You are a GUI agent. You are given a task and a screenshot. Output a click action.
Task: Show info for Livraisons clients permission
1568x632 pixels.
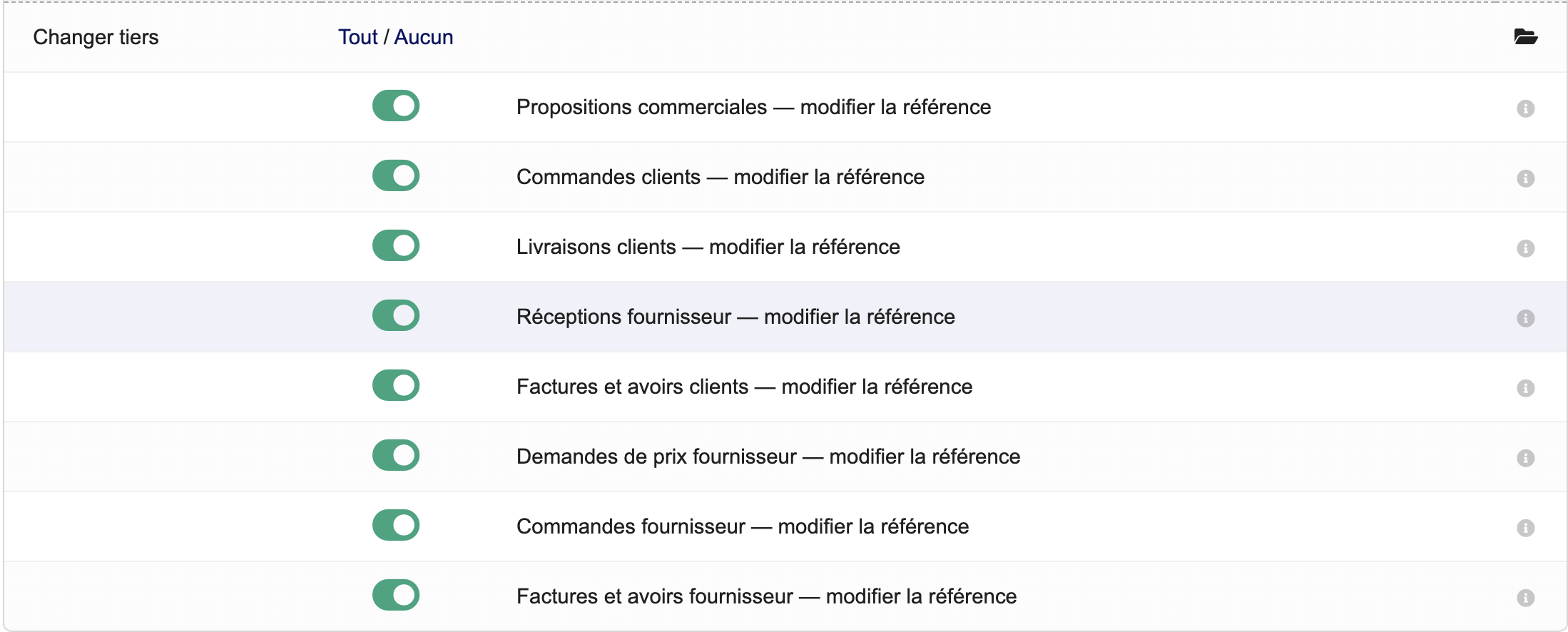(1527, 248)
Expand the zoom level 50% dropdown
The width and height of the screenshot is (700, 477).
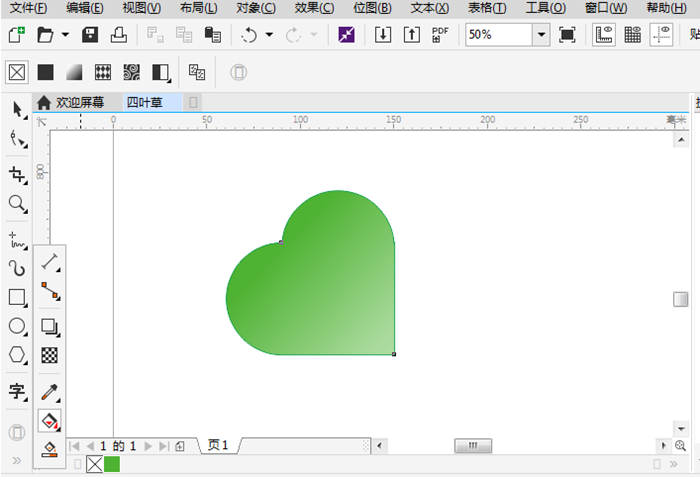point(541,35)

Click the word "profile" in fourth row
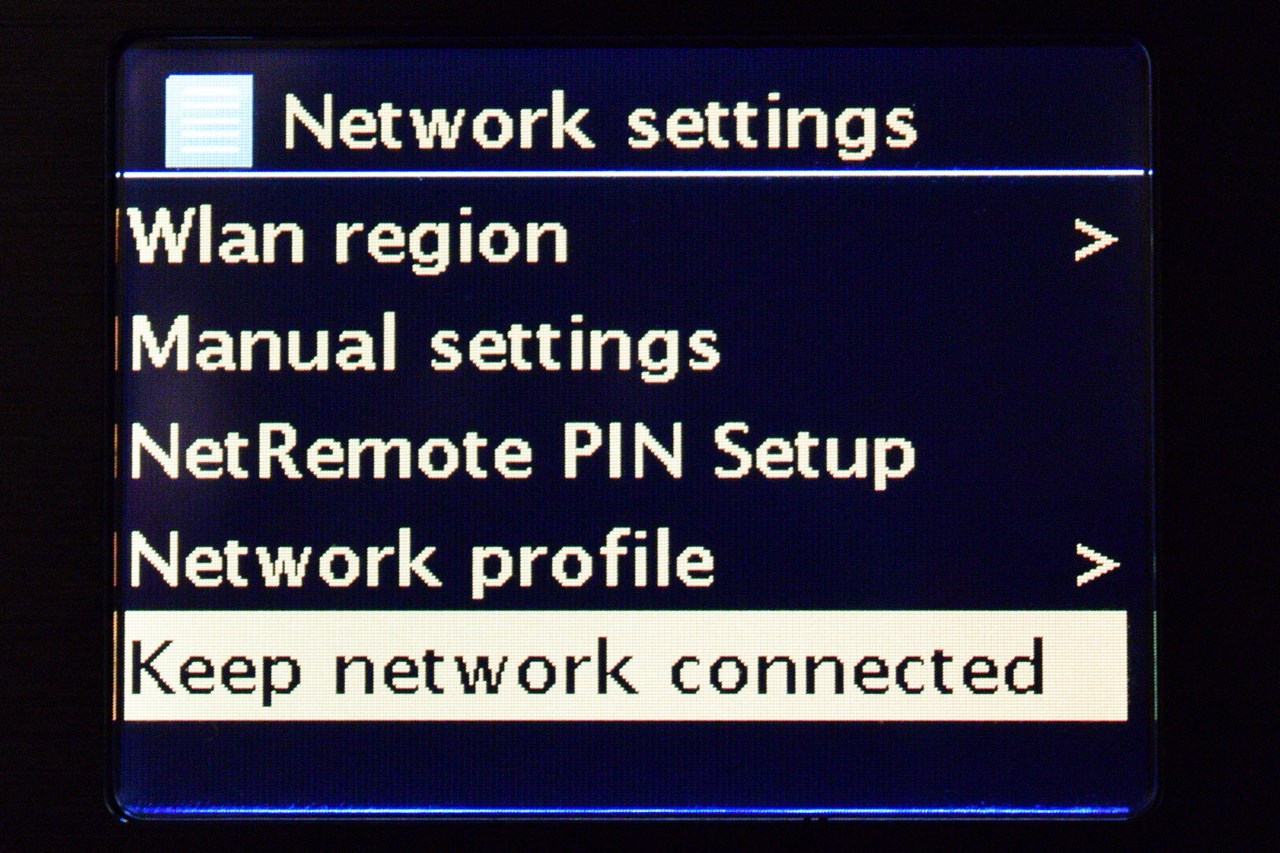coord(592,564)
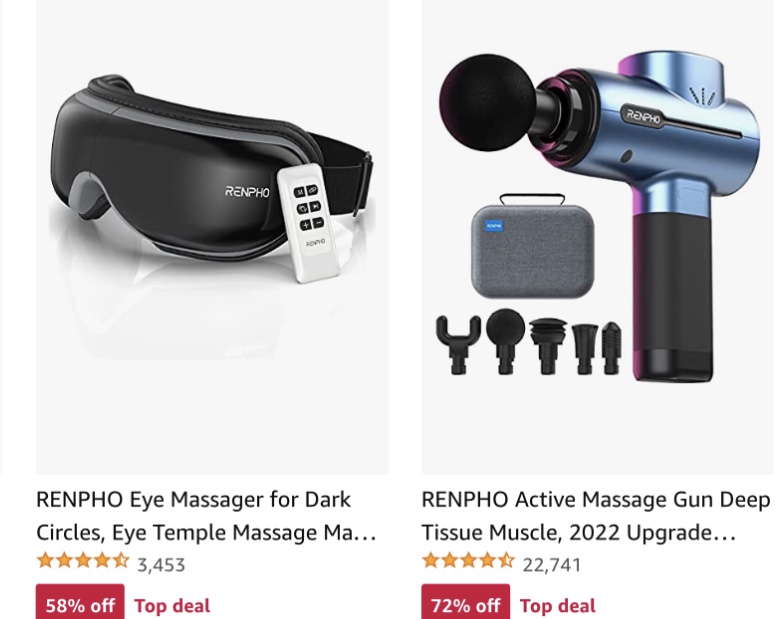Open the RENPHO Massage Gun product image

point(598,237)
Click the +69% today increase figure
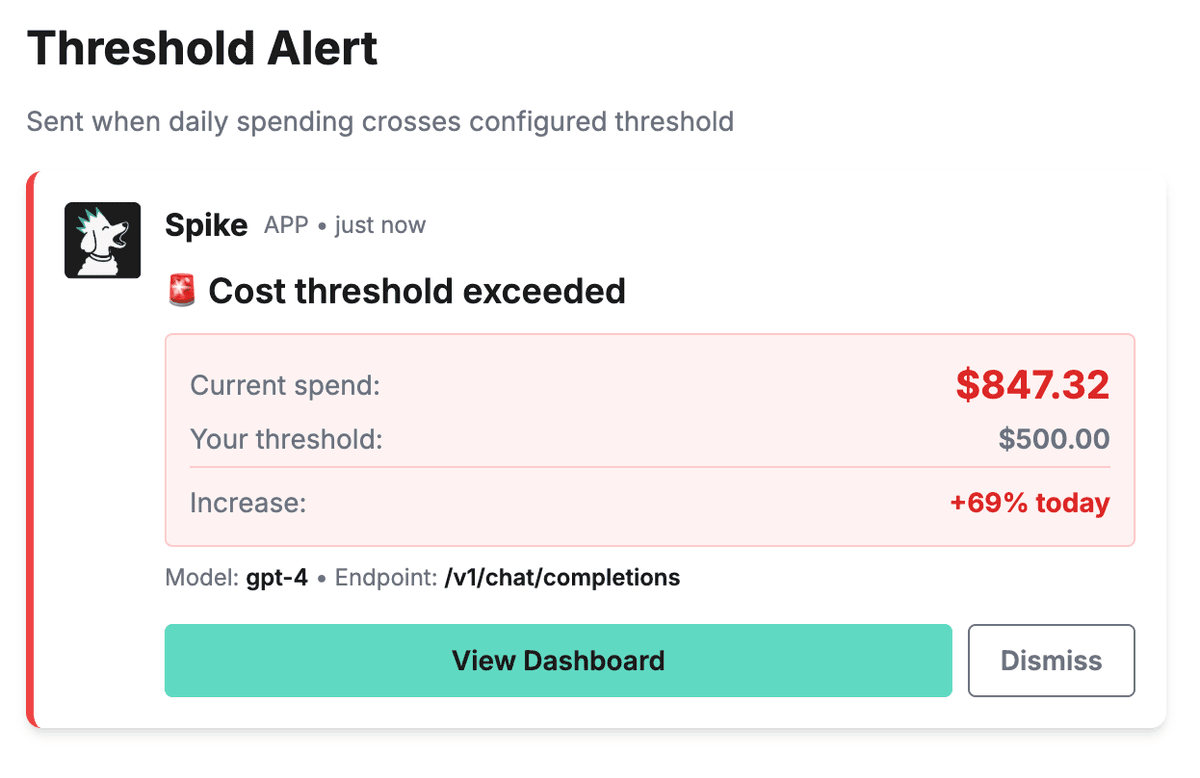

» **Action item**: Produce the entries again, word for word, without any of their pictures.

» **Problem solution**:
You are a GUI agent. You are given a task and a screenshot. Output a click action.
Task: Show info for Livraisons clients permission
1568x632 pixels.
(1527, 248)
Expand the zoom level 50% dropdown
The width and height of the screenshot is (700, 477).
point(541,35)

Click the word "profile" in fourth row
coord(592,564)
Open the RENPHO Massage Gun product image

point(598,237)
Click the +69% today increase figure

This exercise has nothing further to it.